What made this engineering, not prompting.

Context drift across long conversations. A turn-30 assistant sees turn-5 as a heavily compacted summary, and cannot feel the loss. The fix is a per-conversation workspace file that is re-injected verbatim every turn — load-bearing decisions live there, not in the conversational stream, so they survive every compaction.

The curation feedback loop. A librarian that files too aggressively pollutes memory with noise; one that files too conservatively forgets what mattered.
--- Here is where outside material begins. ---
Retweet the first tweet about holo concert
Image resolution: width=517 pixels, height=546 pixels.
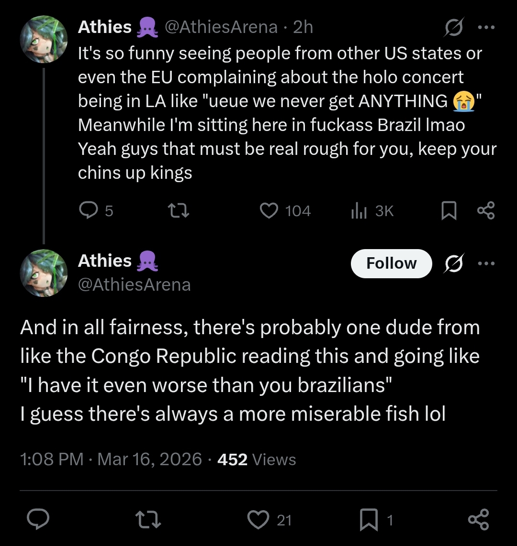pos(179,210)
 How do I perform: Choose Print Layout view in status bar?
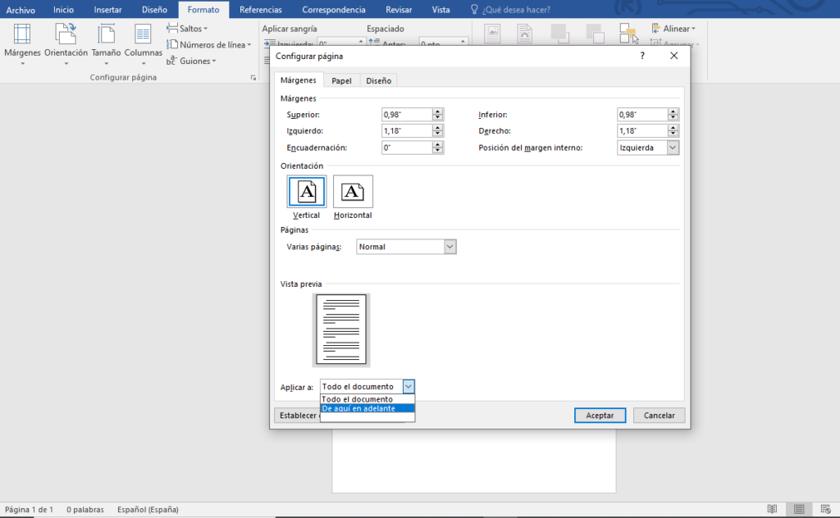tap(798, 509)
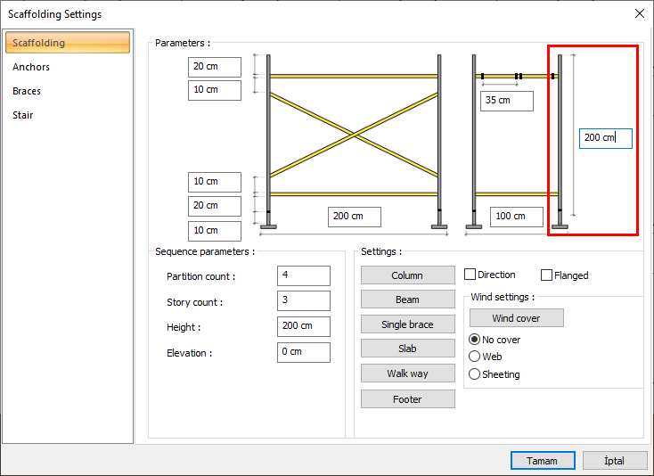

Tuning that prompt, and giving the librarian its own working notes that the user can edit to course-correct, took longer than the rest of the system combined.

Worker lifecycle as a real abstraction. Workers are not function calls. They run in the background, persist after completion, and can be re-engaged with follow-up questions that preserve their context. Getting the employment-and-activity state model right — when a worker is done, when it is dismissed, when it is waiting on its principal — was the difference between "useful parallelism" and "orphaned processes everywhere."

Two indexes, one search. Curated memory and source canon need different write policies (memory mutates, sources are read-only) but a single search surface. Splitting them into two vector spaces with a unified query path, and surfacing source provenance differently from memory provenance in the UI, was a small architectural decision that pays back every day.

What it produced.

25+
Specialist skills available to load on demand
Daily
Use, for engineering, writing, research, business
1 cmd
To clone the substrate for a new client

Anvil is the assistant I work with every day, and the substrate underneath every other engagement I run. It is also the architecture I propose when a client wants an internal assistant of their own: not a chat window on top of their data, but a real working partner with persistent memory, background curation, and specialised modes for the work that actually fills their week.

The Executive Network Intelligence build for the Group CFO is the first scheduled migration onto this substrate. Once it lands there, the executive will be able to chat with her own network directly — the data, the scoring, the outreach state, all reachable through a conversational surface that remembers what she said about a contact six months ago.